Los “mínimos obligatorios” son un recurso técnico al que se acudió para procurar equilibrio entre sentencias por delitos de la misma entidad y evitar la discrecionalidad de los jueces. La norma obliga a imponer una pena mínima idéntica en todas partes. Según el Centro Brennan de la Escuela de Derecho de Universidad de Nueva York, el objetivo de la norma que fue promover la uniformidad de las sentencias en los casos de drogas y otros delitos que siguen cierto patrón, se convirtió en un esquema excesivamente rígido y dejó de ser eficaz.

Por añadidura, en Colorado, las leyes establecen que la condena mínima para algunos delitos sea de 10 años y señala que se cumplan de manera consecutiva. Al encontrar a Aguilera-Mederos culpable en 20 cargos y sumarlos, la condena se elevó a 110 años. En este caso el juez, los fiscales, los jurados y los defensores coincidieron en que la sentencia era injusta. A ellos se sumaron organizaciones de derechos humanos, juristas, periodistas y la opinión pública. Una petición de clemencia fue apoyada por más de 4.600.000 firmas.

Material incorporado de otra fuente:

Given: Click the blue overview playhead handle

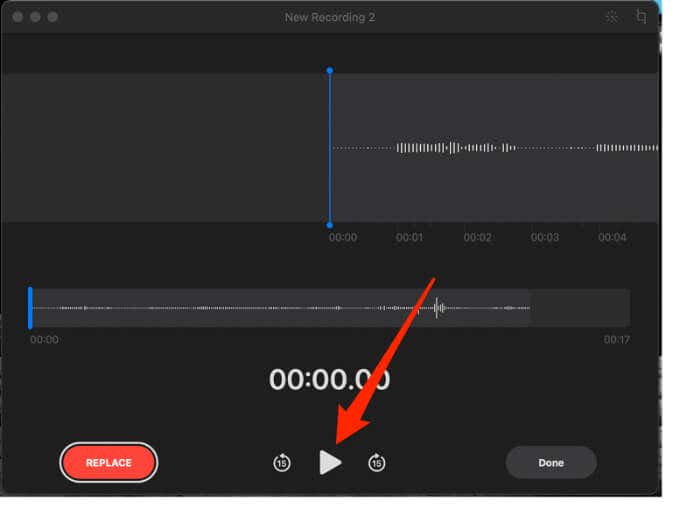Looking at the screenshot, I should [x=31, y=307].
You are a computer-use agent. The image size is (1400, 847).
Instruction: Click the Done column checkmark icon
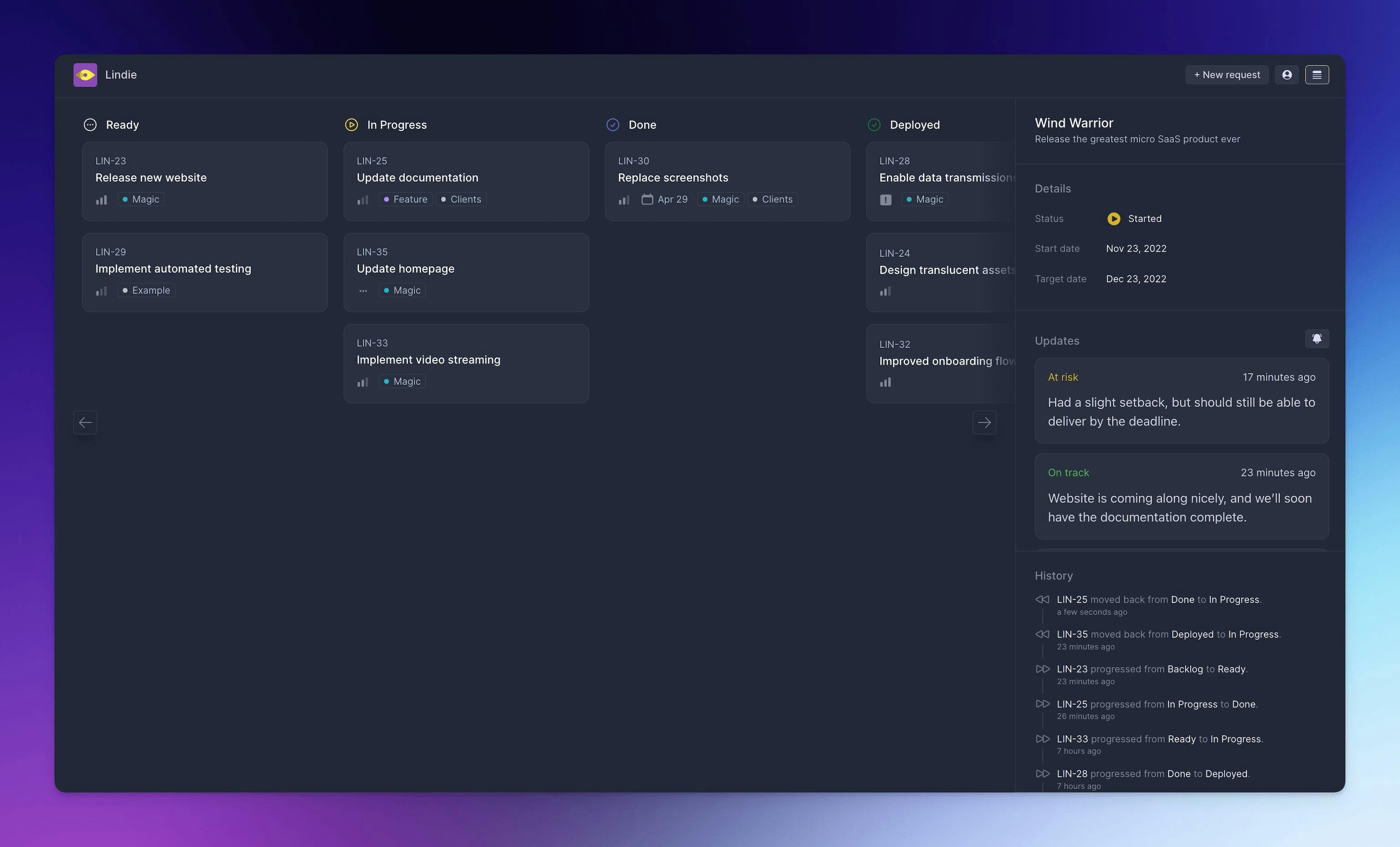tap(612, 124)

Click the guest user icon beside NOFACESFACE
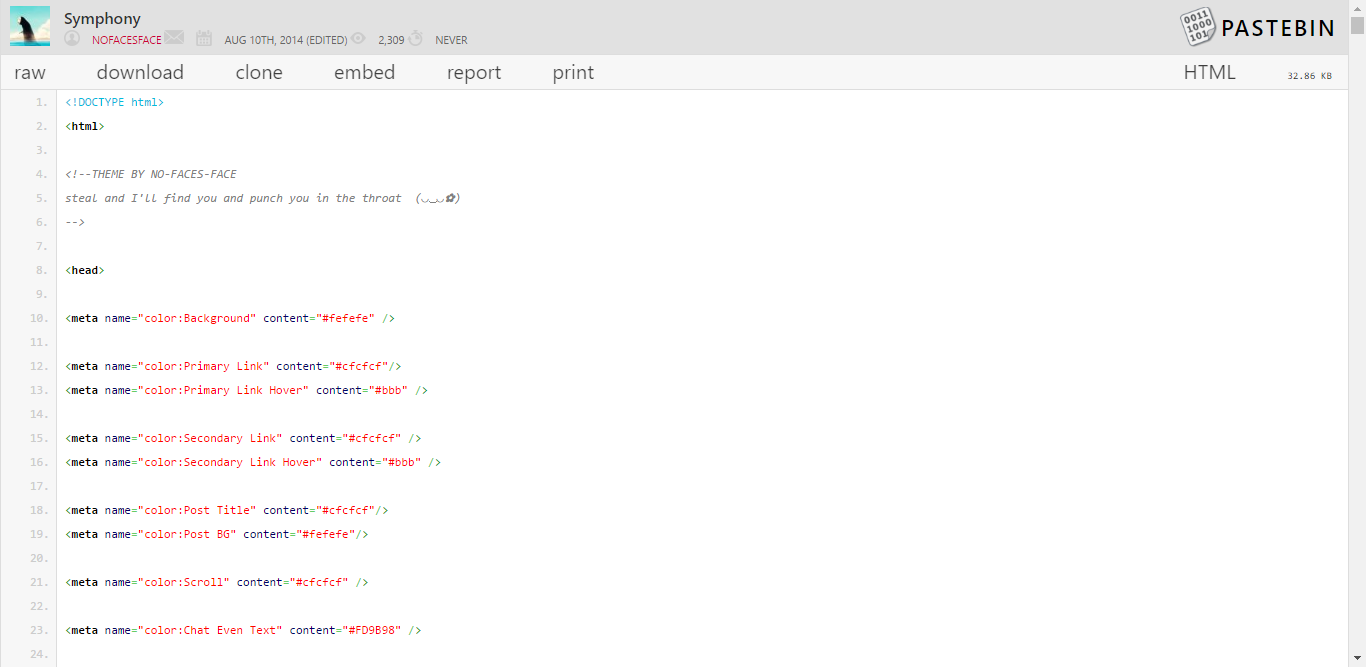[x=72, y=40]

La reacción unida a la actitud del joven que asumió su responsabilidad y se solidarizó con los familiares de los fallecidos, heridos y con los afectados, favorecieron la presencia del gobernador de Colorado Jared Polis quien invocando una ley que obliga a atender demandas de la opinión pública, intervino.

   Ante la evidente desmesura de una condena sin precedentes en los Estados Unidos, el gobernador no se complicó en consideraciones jurídicas y utilizando sus facultades, redujo la condena de 110 años a diez. Como cualquier otro reo, una vez cumplida la mitad de la pena, el joven cubano podrá optar por la libertad condicional.

El país y las autoridades estaduales fueron consecuentes con los miles de trabajadores, camioneros hispanos y estadounidense que todos los días, a todas horas, azotados por los vientos, sofocados por el calor o abrumados por las nieves y bajo el acecho de las situaciones impredecibles de su oficio, cruzan las carreteras de la nación sirviendo a todos y ejerciendo con humildad una profesión de alto riesgo.

Esta vez, el sistema con todos sus elementos: policías, jueces, fiscales, defensores, prensa, opinión pública y el gobernador funcionó para, sin impunidad ni excesos, hacer justicia. Ojalá siempre, en todas partes, sea así. El mundo sería un mejor lugar para vivir. Gracias gobernador. Allá nos vemos.